- Stated task
Count the lines in the items below that contain the string "width", treating uppercase and lowercase as different. Reply with the number alone.

- The records
··········

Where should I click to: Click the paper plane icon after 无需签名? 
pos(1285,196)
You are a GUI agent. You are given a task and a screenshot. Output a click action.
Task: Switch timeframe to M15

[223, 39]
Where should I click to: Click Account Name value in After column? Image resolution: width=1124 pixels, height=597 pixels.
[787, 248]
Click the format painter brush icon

··········

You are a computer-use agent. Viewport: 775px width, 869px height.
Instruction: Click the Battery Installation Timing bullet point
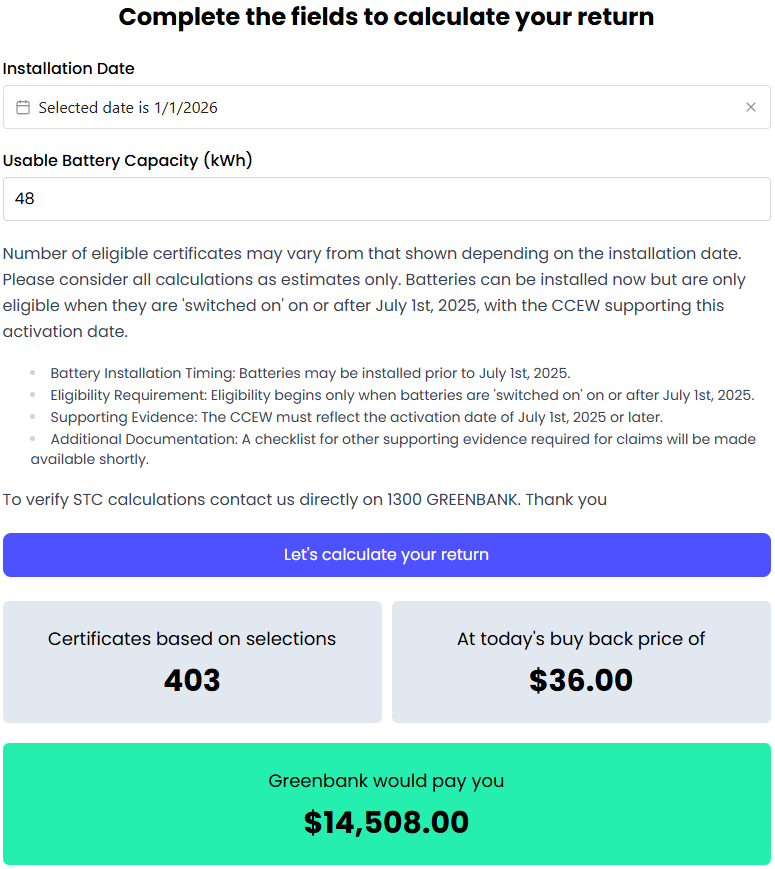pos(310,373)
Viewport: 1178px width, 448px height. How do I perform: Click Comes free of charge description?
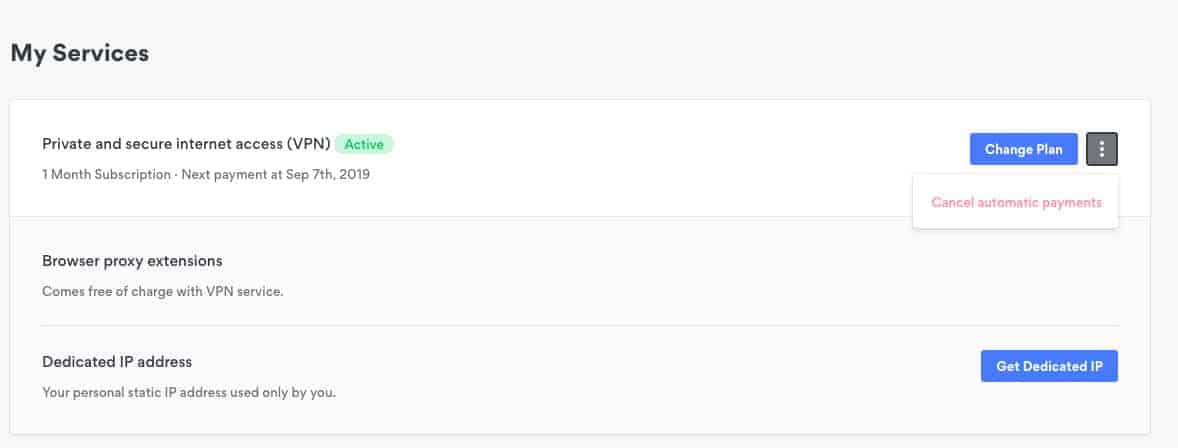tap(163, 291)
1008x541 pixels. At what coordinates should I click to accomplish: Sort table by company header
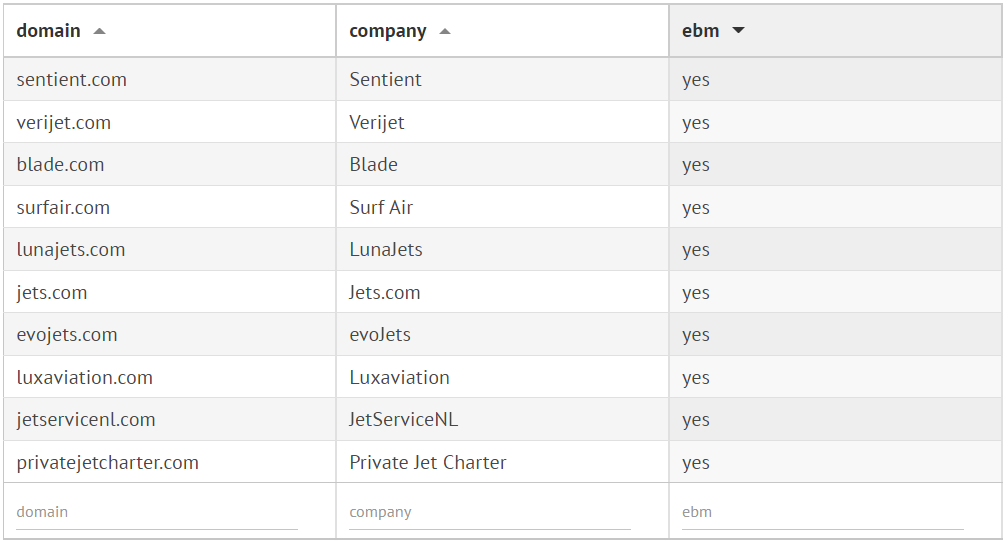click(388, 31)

··········

- Reply
3